The 2026 State of Java on Kubernetes report by Akamas highlights a growing “performance tax” being paid by teams relying on container defaults. Despite Java 17/21 modernization, the data shows that 60% of JVMs still run with an unset Garbage Collector, leading to major efficiency gaps.
The 25% Heap Paradox: By default, the JVM often only allocates ~25% of container memory to the heap. If you request 2GB but don’t set MaxRAMPercentage, you’re effectively paying for 1.5GB of overhead that your app can’t even touch, leading to premature GC thrashing.
CPU Throttling & Micro-bursting: Standard CFS quotas often penalize the JVM during JIT compilation or concurrent GC phases. The report found that larger replicas (e.g., 2 replicas with 3 CPUs) significantly outperform small, fragmented ones (6 replicas with 1 CPU) due to reduced context switching and better “breathing room” for background GC threads.

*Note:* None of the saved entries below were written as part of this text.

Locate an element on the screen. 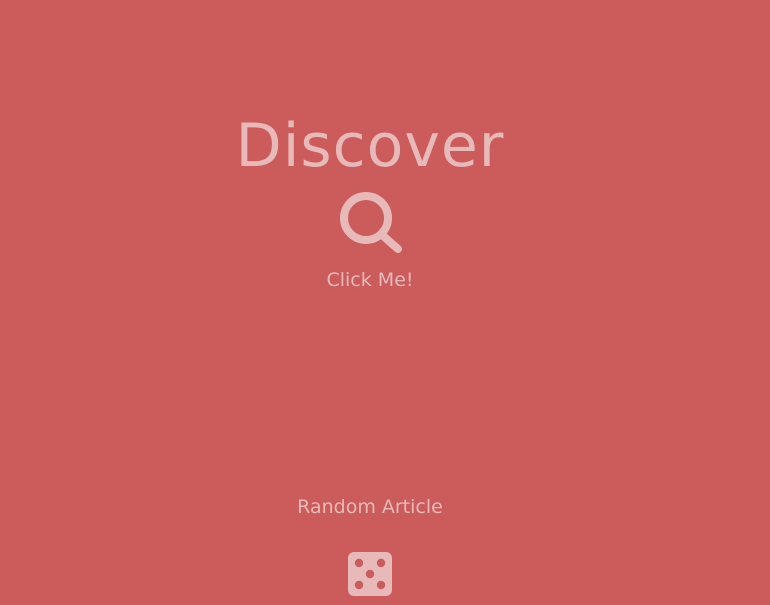 Image resolution: width=770 pixels, height=605 pixels. random-article-button is located at coordinates (370, 574).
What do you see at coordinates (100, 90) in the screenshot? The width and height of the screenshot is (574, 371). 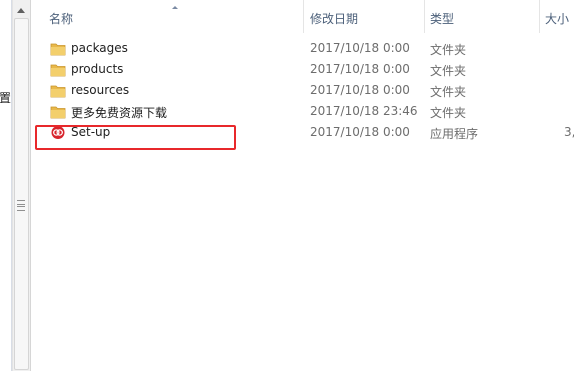 I see `file-name: resources` at bounding box center [100, 90].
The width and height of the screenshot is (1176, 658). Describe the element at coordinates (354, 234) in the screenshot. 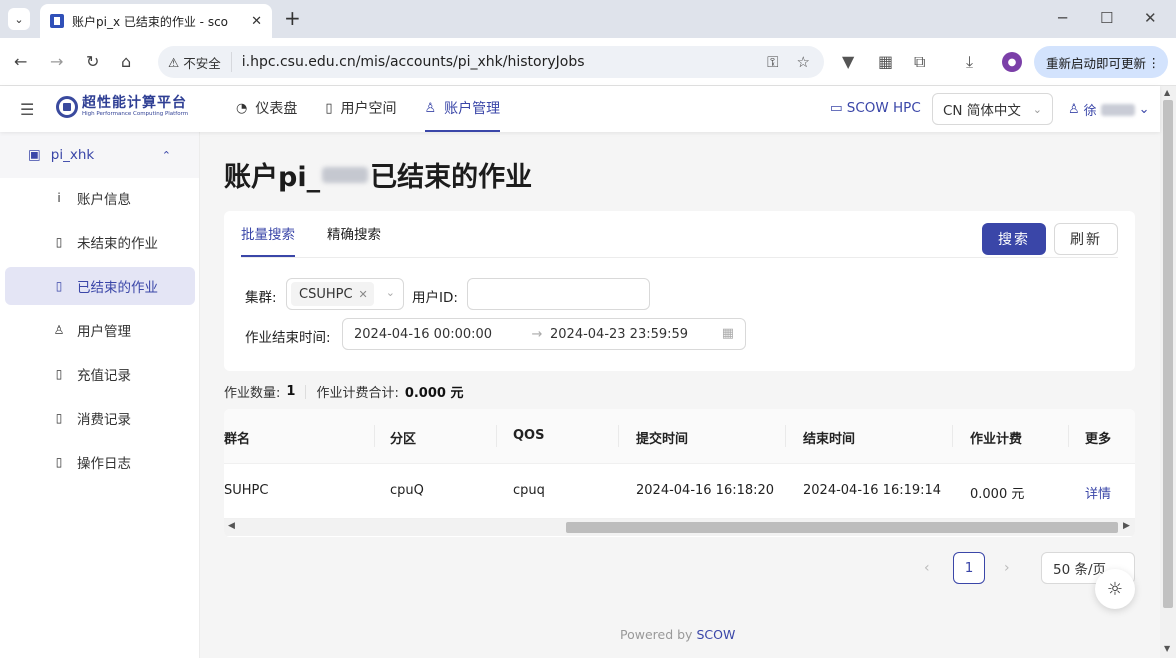

I see `tab-exact-search: 精确搜索` at that location.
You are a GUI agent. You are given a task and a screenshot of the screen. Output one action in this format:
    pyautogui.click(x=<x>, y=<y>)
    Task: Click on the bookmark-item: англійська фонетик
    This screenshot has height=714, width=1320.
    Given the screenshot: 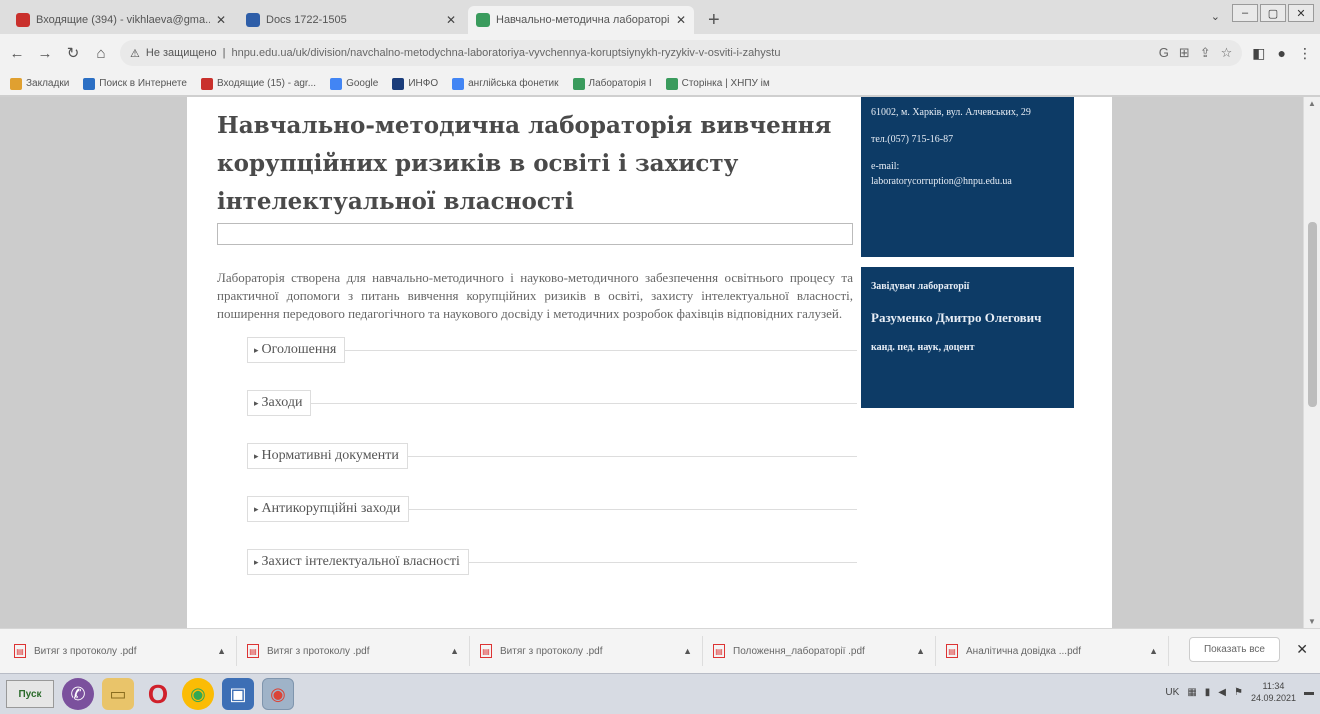 What is the action you would take?
    pyautogui.click(x=506, y=84)
    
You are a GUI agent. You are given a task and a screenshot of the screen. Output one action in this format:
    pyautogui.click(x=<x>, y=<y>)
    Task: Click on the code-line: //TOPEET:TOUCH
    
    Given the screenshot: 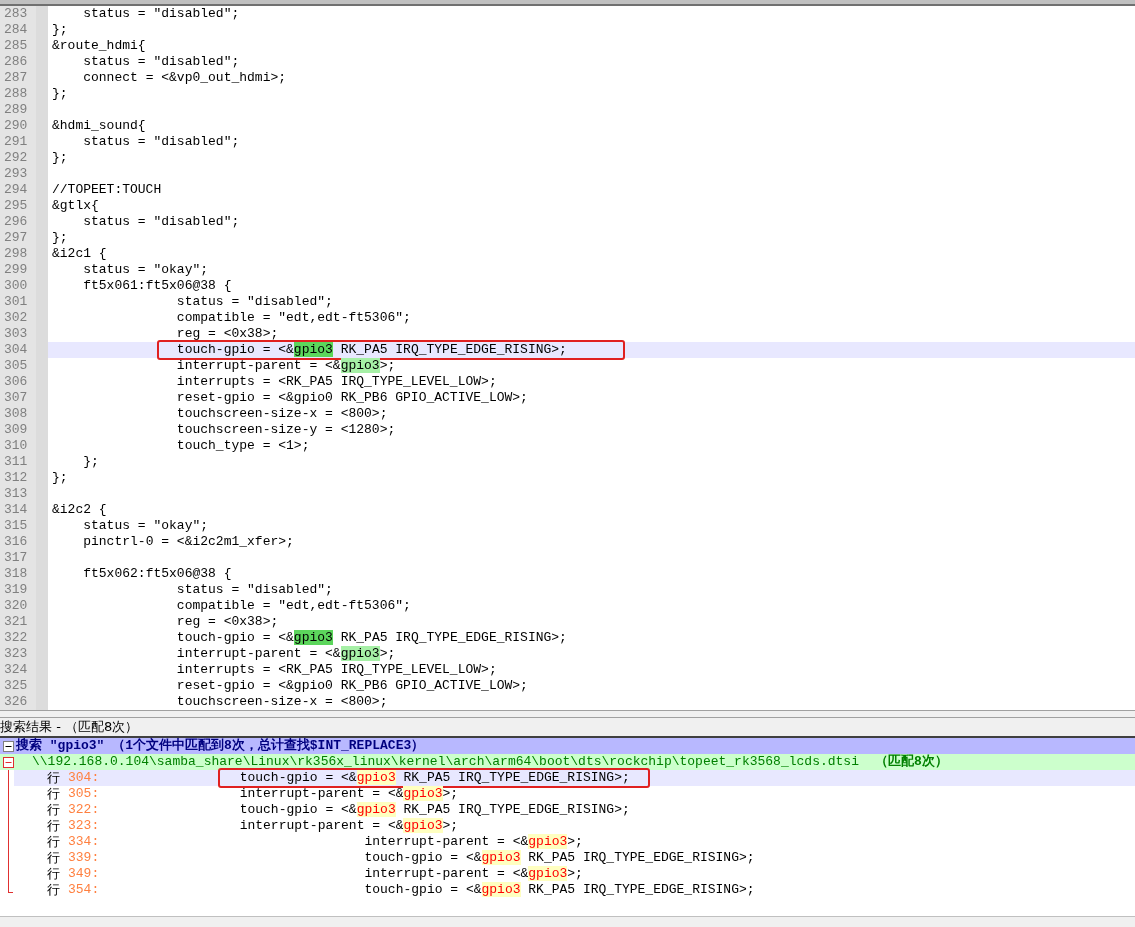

The G1GC Collision: On smaller nodes (exactly 2 CPUs), G1GC’s parallel worker threads can actually crowd out your application logic, turning a “modern” collector into a bottleneck due to core contention.
The Takeaway: If you aren’t explicitly aligning your MaxRAMPercentage and tuning ParallelGCThreads to your actual K8s limits, your “cloud-native” Java is not giving you the performance you expect.